In certain embodiments comprising multiple sets of openings, wherein the respective inlets and outlets are separated from each other by λ/2, the actual value of λ/2 can be different for each set. Thus, as the system encounters waves of different wavelengths, water flow accompanying the waves enters and exits different openings. This use of different sets of openings by waves of different wavelength is facilitated by at least the outlets of the various sets having respective one-way valves. One or more of the inlets in these multiple-set embodiments also can have respective one-way valves. Each valve of each set opens and closes in response to local pressure conditions established by propagation of the respective wave, in a manner reminiscent of a flute. These embodiments can respond in a power-generating way to waves of various wavelengths, rather than only to waves of a particular wavelength.
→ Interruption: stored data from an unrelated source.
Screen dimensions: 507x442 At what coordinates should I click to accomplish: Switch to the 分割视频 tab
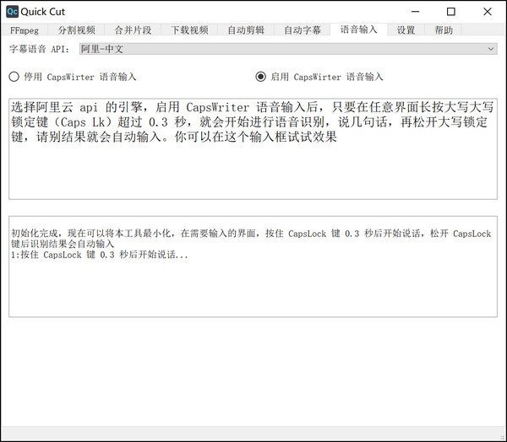[77, 30]
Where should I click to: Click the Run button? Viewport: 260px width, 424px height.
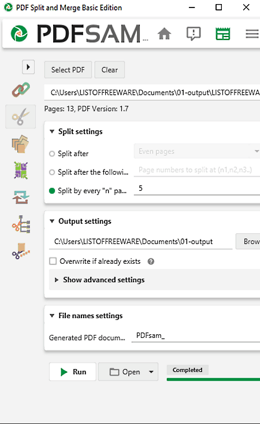pyautogui.click(x=73, y=372)
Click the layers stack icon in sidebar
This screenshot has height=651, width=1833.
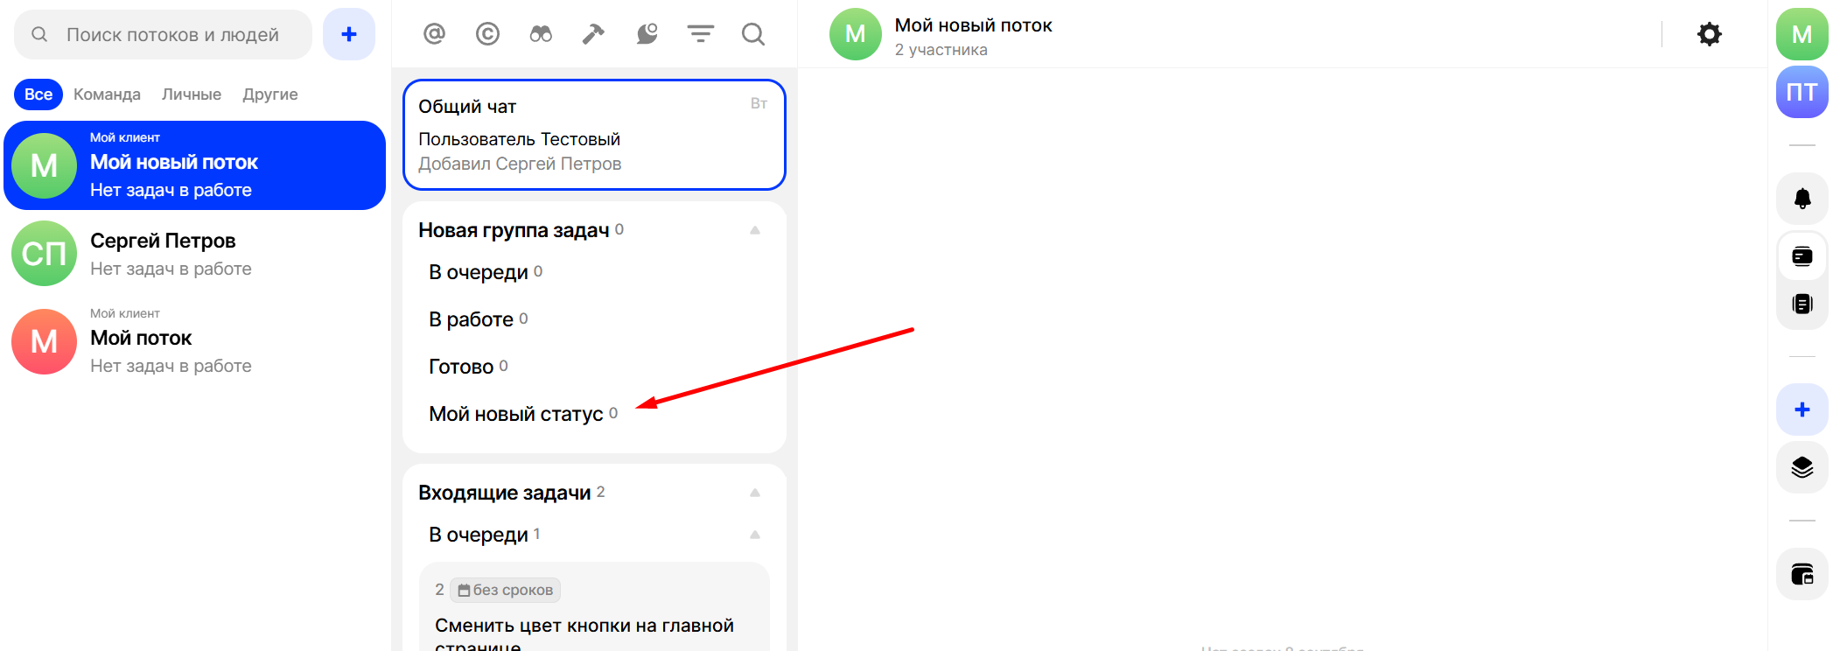[x=1802, y=467]
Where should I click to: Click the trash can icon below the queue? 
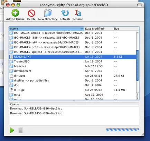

Having multiple sets of openings allows different waves (including waves of different wavelengths) to propagate through the housing substantially at the same time. This situation can provide more water flow and more continuous water flow through the housing, which provides correspondingly more impetus to the turbine. Also, the multiple sets of openings allow the system to be used with a range of wavelengths that may be encountered by the system, whereas a system comprising a single housing with a single set of openings will be dormant if L=λ.

It is contemplated that multiple sets of openings may share an inlet or an outlet. For example, one embodiment may comprise a housing defining a single outlet located downstream of the turbine and two inlets located upstream of the turbine. In this embodiment the distance from the outlet to one inlet (“the” constituting one set of openings) can be λ₁/2, and the distance from the outlet to the other inlet (constituting can be λ₂/2, wherein λ₁≠λ₂. One or both inlets can include a respective one-way valve.

Although the openings in the drawings depict the openings as substantially round, this is not intended to be limiting. For example, it is contemplated that at least one opening can be configured as a slit opening, of which the axis of the slit (defined in the housing) is substantially parallel to the longitudinal axis of the housing. A single slit opening can allow the device to respond to a range of wavelengths.

First Embodiment

This embodiment is directed to a one-valve, half-wavelength device 10, as shown in FIG. 1. The device comprises a housing 12 defined by outer walls 14 (e.g., cylindrical walls, in the manner of a tube or pipe) and having an inlet 16 and an outlet 18. Thus, the housing 12 defines an interior space 20 that extends along an axis 22. In this embodiment, the length L of the interior space 20 along the axis 22 is substantially half the wavelength (λ/2) of waves to which the device 10 is responsive. The interior space 20 comprises a turbine 24 that is mounted and oriented relative to the axis 22 such that the turbine 24 rotates about the axis 22. The turbine 24 is coupled to a generator 26. Although the generator 26 is shown on the interior of the housing 12, the generator 26 is located exterior of the housing 12 in other implementations.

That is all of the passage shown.